Action item:
Write each entry out again, exactly as it is written.

+++ Extracted information +++

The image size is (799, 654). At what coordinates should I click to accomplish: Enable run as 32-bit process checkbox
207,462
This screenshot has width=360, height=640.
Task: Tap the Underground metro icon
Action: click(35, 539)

+++

Answer box:
The image size is (799, 654). At what coordinates should I click to accomplish: Enable run as 32-bit process checkbox
207,462
This screenshot has width=360, height=640.
Task: Tap the Underground metro icon
Action: click(35, 539)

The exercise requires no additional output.